▶ _Exercise prompt_
Each line from the start of the records through the line containing "Screen dimensions: 1862x1163" is to be transcribed exactly, and no other line is to be included.

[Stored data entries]
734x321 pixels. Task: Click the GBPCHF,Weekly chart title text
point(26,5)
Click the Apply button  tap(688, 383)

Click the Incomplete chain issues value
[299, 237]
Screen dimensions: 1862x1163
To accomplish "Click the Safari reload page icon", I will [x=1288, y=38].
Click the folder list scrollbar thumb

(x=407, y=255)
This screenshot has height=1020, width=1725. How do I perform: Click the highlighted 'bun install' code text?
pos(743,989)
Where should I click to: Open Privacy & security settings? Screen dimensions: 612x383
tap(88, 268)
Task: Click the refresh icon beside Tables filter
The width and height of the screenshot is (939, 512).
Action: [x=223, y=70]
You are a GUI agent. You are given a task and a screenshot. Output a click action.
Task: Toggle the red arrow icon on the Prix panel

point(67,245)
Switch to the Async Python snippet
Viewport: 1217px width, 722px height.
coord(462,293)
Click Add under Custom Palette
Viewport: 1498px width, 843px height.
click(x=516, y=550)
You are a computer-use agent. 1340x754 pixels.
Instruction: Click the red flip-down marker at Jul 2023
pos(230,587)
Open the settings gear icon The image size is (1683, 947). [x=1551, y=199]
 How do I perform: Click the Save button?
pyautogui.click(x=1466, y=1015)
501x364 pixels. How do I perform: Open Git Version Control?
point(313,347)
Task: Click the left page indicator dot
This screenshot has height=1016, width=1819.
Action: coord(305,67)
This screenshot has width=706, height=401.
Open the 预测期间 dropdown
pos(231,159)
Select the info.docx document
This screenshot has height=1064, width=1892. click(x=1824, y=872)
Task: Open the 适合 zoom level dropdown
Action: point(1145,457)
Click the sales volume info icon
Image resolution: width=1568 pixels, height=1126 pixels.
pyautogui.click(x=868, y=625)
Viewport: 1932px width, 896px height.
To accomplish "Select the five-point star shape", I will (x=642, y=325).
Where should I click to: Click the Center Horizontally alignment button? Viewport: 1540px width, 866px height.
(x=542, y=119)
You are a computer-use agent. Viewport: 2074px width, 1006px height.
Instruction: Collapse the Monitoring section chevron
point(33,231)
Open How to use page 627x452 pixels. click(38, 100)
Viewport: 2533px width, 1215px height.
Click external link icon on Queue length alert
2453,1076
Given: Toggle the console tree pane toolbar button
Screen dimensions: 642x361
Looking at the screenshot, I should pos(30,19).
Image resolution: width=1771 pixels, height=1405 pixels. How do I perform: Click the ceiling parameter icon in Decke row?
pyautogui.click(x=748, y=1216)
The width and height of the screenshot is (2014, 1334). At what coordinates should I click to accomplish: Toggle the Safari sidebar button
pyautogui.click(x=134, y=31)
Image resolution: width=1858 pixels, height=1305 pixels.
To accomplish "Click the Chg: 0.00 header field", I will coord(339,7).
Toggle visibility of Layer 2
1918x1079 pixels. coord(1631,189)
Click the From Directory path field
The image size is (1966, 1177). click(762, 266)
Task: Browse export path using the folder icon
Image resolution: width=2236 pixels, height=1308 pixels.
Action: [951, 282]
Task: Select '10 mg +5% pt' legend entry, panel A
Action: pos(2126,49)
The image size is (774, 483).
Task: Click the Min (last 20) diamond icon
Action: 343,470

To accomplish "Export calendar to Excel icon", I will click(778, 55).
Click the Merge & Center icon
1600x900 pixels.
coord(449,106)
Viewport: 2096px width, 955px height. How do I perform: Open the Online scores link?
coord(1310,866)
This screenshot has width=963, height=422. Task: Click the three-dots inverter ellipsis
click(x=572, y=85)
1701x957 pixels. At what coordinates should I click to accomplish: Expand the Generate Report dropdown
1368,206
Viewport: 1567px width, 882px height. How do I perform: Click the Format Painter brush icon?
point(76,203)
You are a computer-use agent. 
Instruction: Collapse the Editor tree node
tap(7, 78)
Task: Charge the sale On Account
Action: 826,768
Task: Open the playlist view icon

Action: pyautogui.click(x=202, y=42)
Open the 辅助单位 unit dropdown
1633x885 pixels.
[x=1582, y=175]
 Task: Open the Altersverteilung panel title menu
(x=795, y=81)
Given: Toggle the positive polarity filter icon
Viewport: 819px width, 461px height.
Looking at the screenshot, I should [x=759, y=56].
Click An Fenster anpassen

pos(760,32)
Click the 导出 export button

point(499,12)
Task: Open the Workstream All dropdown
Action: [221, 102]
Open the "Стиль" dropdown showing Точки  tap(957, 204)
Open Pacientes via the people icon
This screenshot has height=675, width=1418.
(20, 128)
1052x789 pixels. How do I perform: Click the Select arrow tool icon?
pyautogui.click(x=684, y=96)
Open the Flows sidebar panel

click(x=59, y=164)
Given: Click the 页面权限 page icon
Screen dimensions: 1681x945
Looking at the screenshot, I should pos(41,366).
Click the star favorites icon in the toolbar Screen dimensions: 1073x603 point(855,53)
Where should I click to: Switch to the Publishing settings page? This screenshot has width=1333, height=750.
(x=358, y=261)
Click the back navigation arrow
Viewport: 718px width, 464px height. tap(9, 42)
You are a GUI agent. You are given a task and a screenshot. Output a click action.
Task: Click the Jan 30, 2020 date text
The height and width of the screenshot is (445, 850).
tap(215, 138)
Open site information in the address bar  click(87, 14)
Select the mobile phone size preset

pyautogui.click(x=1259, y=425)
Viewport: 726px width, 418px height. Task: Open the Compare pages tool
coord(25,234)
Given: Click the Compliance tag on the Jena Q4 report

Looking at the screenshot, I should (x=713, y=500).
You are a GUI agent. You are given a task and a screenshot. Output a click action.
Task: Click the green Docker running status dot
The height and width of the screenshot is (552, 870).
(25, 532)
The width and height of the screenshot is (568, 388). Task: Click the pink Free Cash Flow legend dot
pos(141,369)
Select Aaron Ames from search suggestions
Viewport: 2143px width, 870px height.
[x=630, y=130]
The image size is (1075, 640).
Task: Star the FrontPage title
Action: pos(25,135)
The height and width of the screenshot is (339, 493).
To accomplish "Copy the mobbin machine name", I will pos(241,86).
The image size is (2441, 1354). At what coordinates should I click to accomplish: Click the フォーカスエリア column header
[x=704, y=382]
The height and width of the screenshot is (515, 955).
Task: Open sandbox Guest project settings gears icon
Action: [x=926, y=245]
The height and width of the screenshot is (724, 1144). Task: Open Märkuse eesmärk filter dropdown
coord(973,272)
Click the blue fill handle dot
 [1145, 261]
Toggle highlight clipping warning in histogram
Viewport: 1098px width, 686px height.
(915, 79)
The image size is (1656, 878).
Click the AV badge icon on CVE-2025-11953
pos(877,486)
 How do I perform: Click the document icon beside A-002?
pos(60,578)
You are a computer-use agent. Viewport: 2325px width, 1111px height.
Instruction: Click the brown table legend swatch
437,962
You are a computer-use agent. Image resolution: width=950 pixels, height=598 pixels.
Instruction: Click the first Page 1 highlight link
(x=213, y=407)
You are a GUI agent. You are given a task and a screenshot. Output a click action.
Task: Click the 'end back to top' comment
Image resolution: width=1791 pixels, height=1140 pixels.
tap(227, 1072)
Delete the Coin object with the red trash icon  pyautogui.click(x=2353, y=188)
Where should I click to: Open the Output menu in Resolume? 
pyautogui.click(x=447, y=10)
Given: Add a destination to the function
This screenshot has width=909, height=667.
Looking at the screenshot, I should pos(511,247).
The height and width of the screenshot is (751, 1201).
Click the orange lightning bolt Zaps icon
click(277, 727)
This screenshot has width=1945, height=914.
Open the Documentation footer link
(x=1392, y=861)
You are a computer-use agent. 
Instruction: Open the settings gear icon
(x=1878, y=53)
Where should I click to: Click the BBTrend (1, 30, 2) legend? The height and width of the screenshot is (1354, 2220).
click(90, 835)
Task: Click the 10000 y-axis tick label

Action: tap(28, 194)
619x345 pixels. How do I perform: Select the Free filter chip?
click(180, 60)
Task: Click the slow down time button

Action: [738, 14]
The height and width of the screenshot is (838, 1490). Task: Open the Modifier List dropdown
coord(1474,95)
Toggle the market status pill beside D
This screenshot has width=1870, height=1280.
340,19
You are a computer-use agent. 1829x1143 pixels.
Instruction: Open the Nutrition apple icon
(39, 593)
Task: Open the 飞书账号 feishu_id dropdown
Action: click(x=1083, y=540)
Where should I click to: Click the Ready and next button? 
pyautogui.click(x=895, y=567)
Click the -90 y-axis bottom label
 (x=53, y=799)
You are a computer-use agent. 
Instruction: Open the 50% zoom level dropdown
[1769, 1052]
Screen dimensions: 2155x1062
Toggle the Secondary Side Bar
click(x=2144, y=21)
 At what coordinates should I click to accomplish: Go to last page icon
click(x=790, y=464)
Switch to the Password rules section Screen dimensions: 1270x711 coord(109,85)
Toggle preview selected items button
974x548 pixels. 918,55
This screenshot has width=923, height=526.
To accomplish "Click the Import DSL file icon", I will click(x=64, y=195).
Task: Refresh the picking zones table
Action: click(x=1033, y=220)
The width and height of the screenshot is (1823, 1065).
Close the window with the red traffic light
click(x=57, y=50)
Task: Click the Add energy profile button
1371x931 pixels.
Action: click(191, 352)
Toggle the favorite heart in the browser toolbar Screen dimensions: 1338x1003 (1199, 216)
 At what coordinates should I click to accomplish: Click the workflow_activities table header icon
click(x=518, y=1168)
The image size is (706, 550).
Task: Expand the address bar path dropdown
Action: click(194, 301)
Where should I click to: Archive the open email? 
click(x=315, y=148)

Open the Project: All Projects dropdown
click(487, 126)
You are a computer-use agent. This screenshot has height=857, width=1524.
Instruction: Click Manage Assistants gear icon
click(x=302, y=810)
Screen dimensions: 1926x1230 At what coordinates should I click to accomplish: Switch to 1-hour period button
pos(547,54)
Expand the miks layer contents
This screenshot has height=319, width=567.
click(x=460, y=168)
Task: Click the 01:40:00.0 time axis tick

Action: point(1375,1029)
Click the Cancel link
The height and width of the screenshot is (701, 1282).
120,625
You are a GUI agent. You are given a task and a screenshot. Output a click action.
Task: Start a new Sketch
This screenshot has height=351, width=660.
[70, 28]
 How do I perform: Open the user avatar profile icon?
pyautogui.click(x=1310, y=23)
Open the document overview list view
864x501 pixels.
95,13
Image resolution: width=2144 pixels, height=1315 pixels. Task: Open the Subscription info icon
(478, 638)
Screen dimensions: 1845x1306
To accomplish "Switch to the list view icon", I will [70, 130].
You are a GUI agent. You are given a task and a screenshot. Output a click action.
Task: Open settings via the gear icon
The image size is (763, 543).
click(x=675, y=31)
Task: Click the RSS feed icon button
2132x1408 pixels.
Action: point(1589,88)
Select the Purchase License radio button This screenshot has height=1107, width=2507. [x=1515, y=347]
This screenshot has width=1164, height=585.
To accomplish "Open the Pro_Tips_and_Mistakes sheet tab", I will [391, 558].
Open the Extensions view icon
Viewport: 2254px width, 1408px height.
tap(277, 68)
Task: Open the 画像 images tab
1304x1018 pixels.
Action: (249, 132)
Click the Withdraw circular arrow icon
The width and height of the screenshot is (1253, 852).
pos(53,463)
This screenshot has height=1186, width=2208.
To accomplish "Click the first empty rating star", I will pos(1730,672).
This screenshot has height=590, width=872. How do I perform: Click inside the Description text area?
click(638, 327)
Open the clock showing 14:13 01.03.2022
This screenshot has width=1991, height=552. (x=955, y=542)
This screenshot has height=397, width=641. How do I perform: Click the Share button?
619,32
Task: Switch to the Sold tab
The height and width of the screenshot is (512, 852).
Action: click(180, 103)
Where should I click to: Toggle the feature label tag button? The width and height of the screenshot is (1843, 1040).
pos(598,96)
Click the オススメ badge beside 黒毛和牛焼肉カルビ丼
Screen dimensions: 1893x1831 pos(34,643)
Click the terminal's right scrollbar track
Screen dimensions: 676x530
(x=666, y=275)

▶ _Response box_
734x321 pixels. Task: Click the GBPCHF,Weekly chart title text
point(26,5)
Click the Apply button  tap(688, 383)

Click the Incomplete chain issues value
[299, 237]
Screen dimensions: 1862x1163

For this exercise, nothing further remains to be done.